[Opening Data supplied section]

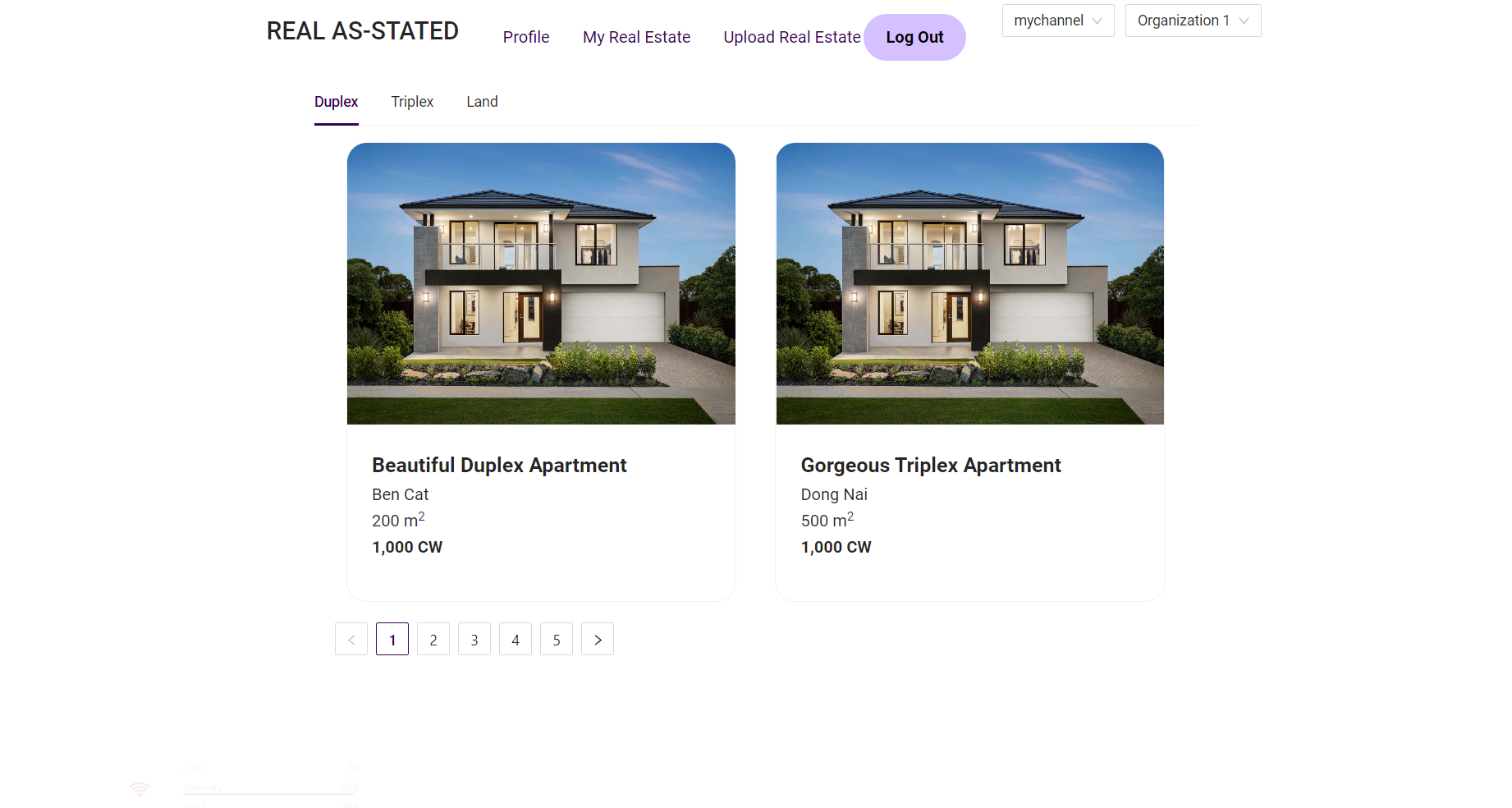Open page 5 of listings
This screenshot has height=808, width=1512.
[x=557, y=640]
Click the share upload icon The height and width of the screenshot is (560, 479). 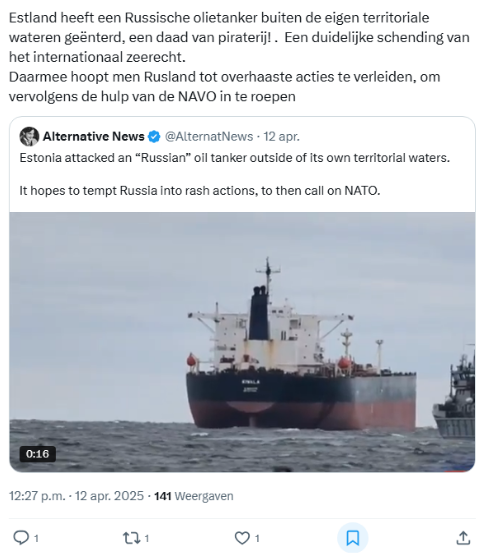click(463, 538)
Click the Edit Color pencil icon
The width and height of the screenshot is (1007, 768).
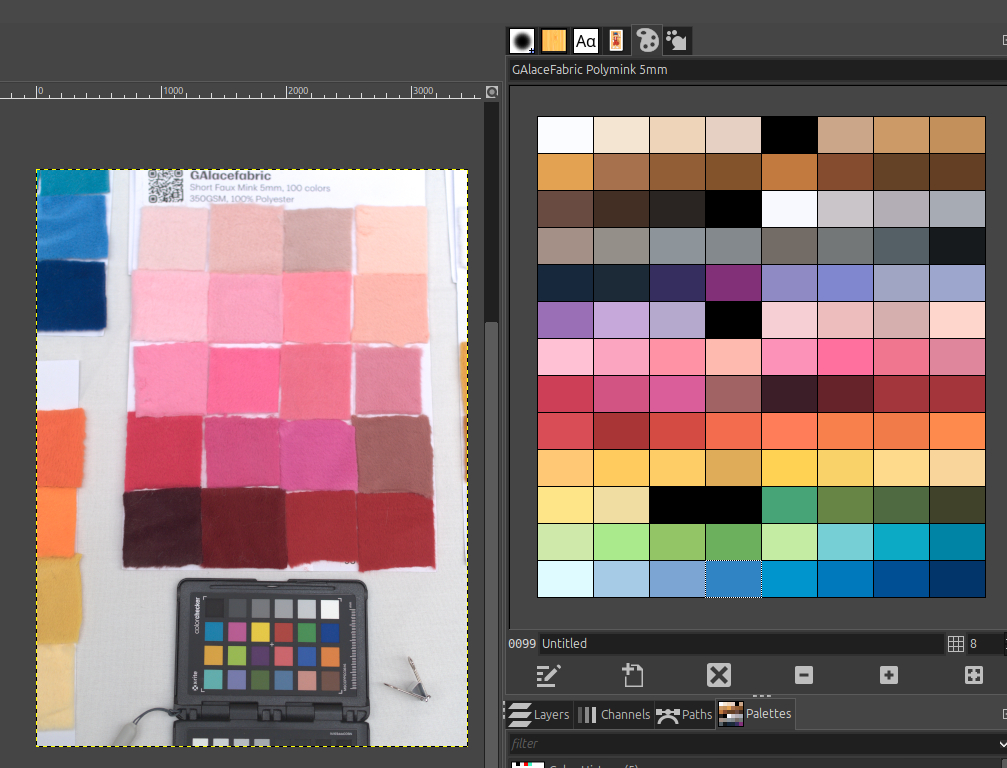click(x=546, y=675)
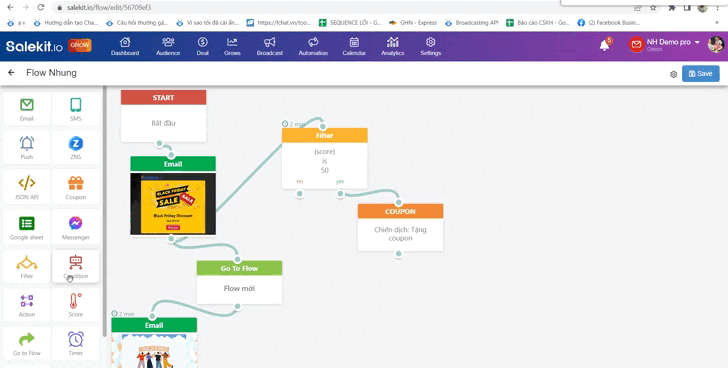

[Closing Data supplied section]

• [Task statement]: Each line from the one containing "The width and" through the end of the records above is to be retyped exactly, with the pictures omitted and nothing added.

• [Result]:
The width and height of the screenshot is (1007, 768).
click(x=546, y=675)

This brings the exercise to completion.